**Exercise material**:
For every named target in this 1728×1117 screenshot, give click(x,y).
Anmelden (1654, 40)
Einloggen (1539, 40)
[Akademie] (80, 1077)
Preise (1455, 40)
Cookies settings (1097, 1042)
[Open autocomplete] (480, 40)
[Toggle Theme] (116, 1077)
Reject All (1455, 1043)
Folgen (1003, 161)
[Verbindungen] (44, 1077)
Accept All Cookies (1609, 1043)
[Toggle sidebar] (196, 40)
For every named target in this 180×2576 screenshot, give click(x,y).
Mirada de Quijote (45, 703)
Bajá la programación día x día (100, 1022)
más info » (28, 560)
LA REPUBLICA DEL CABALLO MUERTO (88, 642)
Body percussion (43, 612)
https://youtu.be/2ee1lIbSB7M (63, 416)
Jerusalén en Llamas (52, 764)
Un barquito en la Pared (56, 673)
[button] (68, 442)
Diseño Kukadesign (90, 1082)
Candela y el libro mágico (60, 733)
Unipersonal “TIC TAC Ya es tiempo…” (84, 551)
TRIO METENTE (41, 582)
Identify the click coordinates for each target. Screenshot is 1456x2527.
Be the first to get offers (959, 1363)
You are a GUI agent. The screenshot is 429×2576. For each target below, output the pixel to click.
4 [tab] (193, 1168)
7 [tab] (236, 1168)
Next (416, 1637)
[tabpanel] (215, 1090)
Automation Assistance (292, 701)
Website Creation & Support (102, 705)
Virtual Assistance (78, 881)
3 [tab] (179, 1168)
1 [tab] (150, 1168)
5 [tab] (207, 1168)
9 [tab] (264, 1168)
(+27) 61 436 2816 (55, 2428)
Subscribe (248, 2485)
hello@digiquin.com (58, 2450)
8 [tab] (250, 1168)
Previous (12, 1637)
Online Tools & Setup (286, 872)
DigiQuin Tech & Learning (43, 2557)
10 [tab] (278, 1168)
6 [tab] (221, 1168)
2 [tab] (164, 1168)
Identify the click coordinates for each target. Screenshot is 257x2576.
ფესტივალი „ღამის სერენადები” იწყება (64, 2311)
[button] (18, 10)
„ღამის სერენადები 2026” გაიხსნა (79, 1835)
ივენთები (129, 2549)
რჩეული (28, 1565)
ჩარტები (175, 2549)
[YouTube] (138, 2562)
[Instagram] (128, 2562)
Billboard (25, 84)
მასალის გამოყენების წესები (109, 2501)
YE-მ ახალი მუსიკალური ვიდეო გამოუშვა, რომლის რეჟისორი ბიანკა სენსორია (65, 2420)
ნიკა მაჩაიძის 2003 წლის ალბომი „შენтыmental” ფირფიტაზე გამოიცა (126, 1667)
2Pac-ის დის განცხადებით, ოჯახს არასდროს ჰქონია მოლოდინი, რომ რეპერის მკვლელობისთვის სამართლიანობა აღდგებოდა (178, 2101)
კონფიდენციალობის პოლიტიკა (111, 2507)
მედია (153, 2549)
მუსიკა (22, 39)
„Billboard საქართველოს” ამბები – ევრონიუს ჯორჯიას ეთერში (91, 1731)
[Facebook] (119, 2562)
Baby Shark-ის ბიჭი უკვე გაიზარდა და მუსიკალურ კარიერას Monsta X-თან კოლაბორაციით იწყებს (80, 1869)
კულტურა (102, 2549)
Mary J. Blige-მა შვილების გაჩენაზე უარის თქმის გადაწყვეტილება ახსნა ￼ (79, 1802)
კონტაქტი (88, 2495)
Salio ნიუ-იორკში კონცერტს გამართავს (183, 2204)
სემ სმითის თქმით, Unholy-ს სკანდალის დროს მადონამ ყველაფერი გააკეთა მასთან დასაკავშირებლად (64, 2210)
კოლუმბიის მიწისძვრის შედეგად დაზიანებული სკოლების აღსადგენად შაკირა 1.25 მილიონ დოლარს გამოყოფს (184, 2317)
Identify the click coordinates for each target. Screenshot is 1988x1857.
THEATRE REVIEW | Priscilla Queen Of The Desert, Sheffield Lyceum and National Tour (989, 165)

**Exercise directions**: Your answer should consist of the lines from the line with "TRIO METENTE (41, 582)" to the line with "2 [tab] (164, 1168)" above, repeated exactly, both ends included.

**Finished task**:
TRIO METENTE (41, 582)
Identify the click coordinates for each target. Screenshot is 1456x2527.
Be the first to get offers (959, 1363)
You are a GUI agent. The screenshot is 429×2576. For each target below, output the pixel to click.
4 [tab] (193, 1168)
7 [tab] (236, 1168)
Next (416, 1637)
[tabpanel] (215, 1090)
Automation Assistance (292, 701)
Website Creation & Support (102, 705)
Virtual Assistance (78, 881)
3 [tab] (179, 1168)
1 [tab] (150, 1168)
5 [tab] (207, 1168)
9 [tab] (264, 1168)
(+27) 61 436 2816 (55, 2428)
Subscribe (248, 2485)
hello@digiquin.com (58, 2450)
8 [tab] (250, 1168)
Previous (12, 1637)
Online Tools & Setup (286, 872)
DigiQuin Tech & Learning (43, 2557)
10 [tab] (278, 1168)
6 [tab] (221, 1168)
2 [tab] (164, 1168)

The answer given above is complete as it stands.